Il sostegno dell'Italia alla Polonia nella guerra polacco bolscevica
15.08.2020
L'Italia ha venduto alla Polonia armi e materiale bellico, inclusi milioni di fucili "Mauser" e missili "Mannlicher", 45 pistole e un gran numero di uniformi. Alla vigilia dell'assalto finale dell'Armata Rossa, l'inviato italiano, Francesco Tommasini, fu l'unico capo della missione estera (a parte il nunzio apostolico Achille Ratti) a rimanere a Varsavia.
L'Italia, quasi contemporaneamente alle altre potenze dell'Intesa, ha riconosciuto il governo de jure di Ignacy Jan Paderewski e l'indipendenza della Polonia nel febbraio 1919. Durante la conferenza di pace a Parigi, il Primo Ministro italiano, Vittorio Emanuele Orlando, e il Ministro degli Affari Esteri, Giorgio Sidney Sonnino, hanno ritenuto che le questioni dei confini occidentali polacchi dovevano essere risolte dalle grandi potenze. Tuttavia, hanno proposto di lasciare la decisione sul confine orientale a Varsavia. La Missione degli Alleati, giunta in Polonia nel febbraio 1919, comprendeva anche i rappresentanti politici e militari dell'Italia, tra cui: il Ministro Plenipotenziario Cesare Giulio Montagna, il Generale Giovanni Longhena Romei e il Cap. Leopoldo Venturi (sposato in Polonia e di lingua polacca). Uno dei membri della missione alleata a Leopoli, mediatore nel conflitto polacco-ucraino, era il Capitano Giuseppe Stabile.
In Italia, nei pressi di Torino e di Napoli, nel 1917 e 1918, furono creati due campi militari per soldati di nazionalità polacca catturati dall'esercito austro-ungarico. Nonostante l'iniziale resistenza delle autorità italiane, la missione romana del Comitato Nazionale Polacco a Parigi, riconosciuta dall'Italia, ottenne il permesso di evacuare decine di migliaia di soldati e ufficiali che si unirono all'esercito polacco in Francia. Dopo la partenza per la Polonia nel 1919, la cosiddetto Armata Azzurra divenne uno dei pilastri dell'esercito polacco nella guerra polacco-bolscevica.

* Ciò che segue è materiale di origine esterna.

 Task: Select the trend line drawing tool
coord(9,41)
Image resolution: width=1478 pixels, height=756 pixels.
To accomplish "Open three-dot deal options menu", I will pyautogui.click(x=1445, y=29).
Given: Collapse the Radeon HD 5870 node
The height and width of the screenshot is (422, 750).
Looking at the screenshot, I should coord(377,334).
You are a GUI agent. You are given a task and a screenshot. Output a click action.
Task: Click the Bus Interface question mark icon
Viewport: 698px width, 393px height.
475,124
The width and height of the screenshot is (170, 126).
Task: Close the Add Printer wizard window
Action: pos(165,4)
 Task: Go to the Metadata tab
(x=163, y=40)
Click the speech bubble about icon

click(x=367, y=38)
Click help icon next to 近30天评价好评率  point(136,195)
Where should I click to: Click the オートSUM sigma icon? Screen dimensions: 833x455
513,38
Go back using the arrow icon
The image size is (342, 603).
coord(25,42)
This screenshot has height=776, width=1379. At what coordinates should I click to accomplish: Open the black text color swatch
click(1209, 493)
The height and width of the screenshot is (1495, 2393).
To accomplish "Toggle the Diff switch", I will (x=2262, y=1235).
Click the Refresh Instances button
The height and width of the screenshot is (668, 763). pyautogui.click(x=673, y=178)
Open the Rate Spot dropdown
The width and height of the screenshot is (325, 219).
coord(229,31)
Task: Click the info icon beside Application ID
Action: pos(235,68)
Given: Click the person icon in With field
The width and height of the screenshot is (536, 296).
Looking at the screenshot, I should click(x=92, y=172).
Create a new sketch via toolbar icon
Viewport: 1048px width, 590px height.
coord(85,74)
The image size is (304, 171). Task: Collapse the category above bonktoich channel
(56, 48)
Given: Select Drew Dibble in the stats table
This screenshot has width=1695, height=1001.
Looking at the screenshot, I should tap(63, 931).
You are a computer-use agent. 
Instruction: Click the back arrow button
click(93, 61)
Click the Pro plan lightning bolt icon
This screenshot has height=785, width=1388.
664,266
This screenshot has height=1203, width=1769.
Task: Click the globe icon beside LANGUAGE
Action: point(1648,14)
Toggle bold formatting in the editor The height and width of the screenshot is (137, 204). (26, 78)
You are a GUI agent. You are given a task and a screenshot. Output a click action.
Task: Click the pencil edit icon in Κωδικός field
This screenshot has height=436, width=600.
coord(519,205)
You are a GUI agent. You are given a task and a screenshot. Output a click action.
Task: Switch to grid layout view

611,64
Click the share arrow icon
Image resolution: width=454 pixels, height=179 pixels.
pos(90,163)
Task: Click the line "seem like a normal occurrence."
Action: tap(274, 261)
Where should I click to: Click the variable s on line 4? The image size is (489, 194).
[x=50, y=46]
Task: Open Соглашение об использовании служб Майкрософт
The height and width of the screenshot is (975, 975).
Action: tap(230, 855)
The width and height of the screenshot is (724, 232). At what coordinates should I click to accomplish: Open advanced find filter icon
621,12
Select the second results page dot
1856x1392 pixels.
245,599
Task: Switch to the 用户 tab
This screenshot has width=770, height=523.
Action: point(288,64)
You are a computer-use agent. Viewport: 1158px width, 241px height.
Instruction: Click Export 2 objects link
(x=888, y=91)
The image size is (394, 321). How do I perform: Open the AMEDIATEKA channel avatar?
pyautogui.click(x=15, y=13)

Il diplomatico italiano in Polonia, Cesare Montagna, ha convinto le autorità di Roma che la Polonia dovrebbe essere sostenuta materialmente e con gli approvvigionamenti di fronte alla minaccia bolscevica. Di conseguenza, negli anni 1919-1920, l'Italia ha venduto alla Polonia (in cambio di carbone) armi e materiale bellico (post-austriaco e dismesso), tra cui: milioni di fucili "Mauser" e missili "Mannlicher", 45 pistole e un gran numero di uniformi.
Nel luglio e nell'agosto 1920, l'Italia, prevedendo la sconfitta dell'esercito polacco, sosteneva che la Polonia dovesse firmare il prima possibile una tregua (pace) con l'Unione Sovietica. Tuttavia, l'inviato italiano a Varsavia, Francesco Tommasini, quale unico capo della missione estera, a parte il nunzio apostolico Achille Ratti, rimase a Varsavia alla vigilia dell'assalto finale dell'Armata Rossa. Tornato in Italia, Tommasini pubblica un libro: "La risurrezione della Polonia" (Milano 1925) tradotto in polacco.